Last weekend was Easter and we made a whole bunch of brunchy things to eat. This fresh, Spring-like Zucchini and Goat Cheese Quiche was one of them. It has super fresh zucchini from the farmer’s market in it, some yummy free-range eggs, a homemade crust… YUM! It’s just filled with so much goodness.
When you’re cooking it, here are a few things to note:
- Don’t have time to make crust – you can eliminate an hour and a half from the coking and chilling time if you use store-bought pastry dough. Boom! Time saver!
- Use any kind of milk. I’ve made this with almond and whole milk and it tastes the same!
- Don’t have zucchini? This would be great with asparagus, fresh spinach, peppers…. change it up and see how you like it!
- Don’t have goat cheese? Use feta or cheddar. They both taste good in this too! It’s a very forgiving recipe. 🙂
What’s your favorite kind of quiche? This might be my fav but I have a few others here I like, too! Let me know in the comments below!
Zucchini & Goat Cheese Quiche (Quiche de Courgettes au Chèvre)
- 1 1/4 cups all-purpose flour
- 3 tablespoons chilled unsalted butter, diced
- 2 ounces cream cheese, cut into small pieces
- ¼ cup plain whole-milk yogurt
- 7 ounces zucchini (about 1 large zucchini), very thinly sliced
- ¾ teaspoon kosher salt, divided
- 1 ¼ cups milk, any kind
- 1 teaspoon fresh thyme, chopped
- ½ teaspoon freshly ground black pepper
- 3 large eggs, lightly beaten
- 2 ounces plain firm goat cheese, crumbled
- Lightly spoon flour into dry measuring cups; level with a knife. Place flour, butter, and cream cheese in the bowl of a food processor; pulse until mixture resembles coarse crumbs. Add yogurt; pulse just until mixture comes together (if dough is dry, add 1-2 tablespoons ice cold water). Wrap dough in plastic wrap, and shape into a 1-inch-thick disk. Refrigerate at least 1 hour.
- Preheat oven to 400 degrees.
- Roll dough out on a lightly floured surface to fit a 10-inch pie or tart pan, pressing dough against bottom and up sides of pan. Pierce bottom of dough liberally with a fork. Line bottom of dough with parchment paper; arrange pie weights or dried beans on parchment paper. Bake for 15 minutes. Remove pie weights and parchment paper; bake for 5 minutes or until crust is lightly browned. Cool slightly.

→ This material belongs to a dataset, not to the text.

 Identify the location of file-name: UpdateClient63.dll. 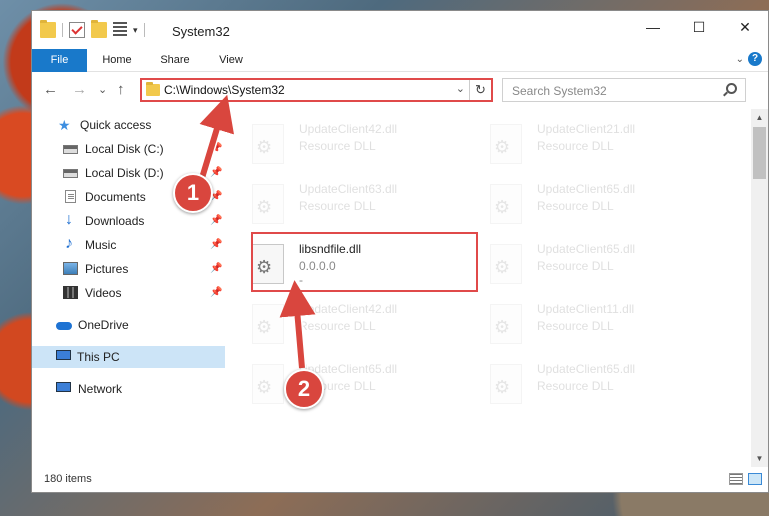
(348, 189).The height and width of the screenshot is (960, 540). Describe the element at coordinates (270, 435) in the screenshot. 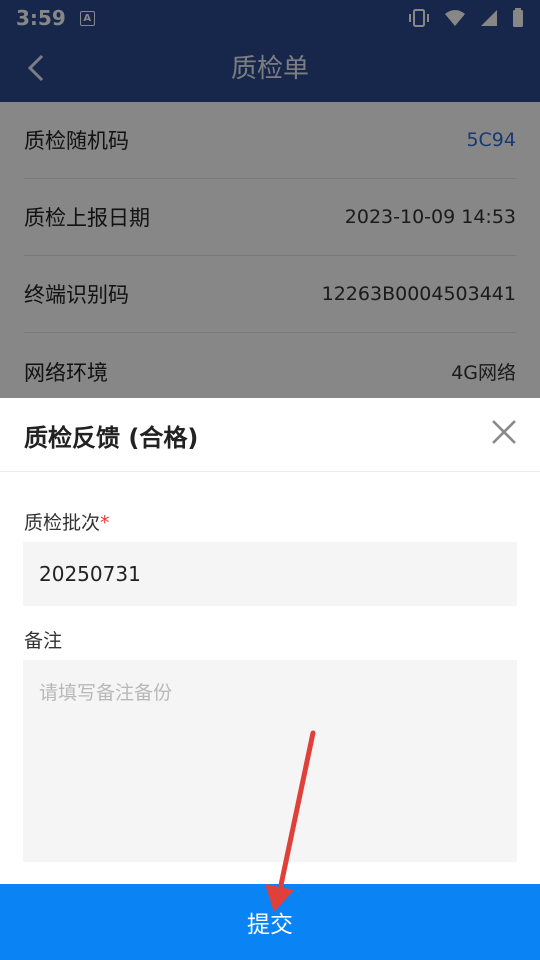

I see `sheet-header: 质检反馈 (合格)` at that location.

- While crust is cooling, place zucchini in a large bowl; sprinkle with 1/2 teaspoon salt. Let stand 15 minutes or until liquid is released. Drain in a colander, squeezing a handful at a time to remove liquid, and pat dry.
- Combine remaining 1/4 teaspoon salt, milk, thyme, pepper, and eggs in a bowl, stirring with a whisk. Sprinkle goat cheese evenly over bottom of prepared crust; arrange zucchini over cheese. Carefully pour egg mixture over zucchini. Bake for 30 minutes, or until egg is set.
- Once done, let stand 10 minutes. Cut into wedges and enjoy!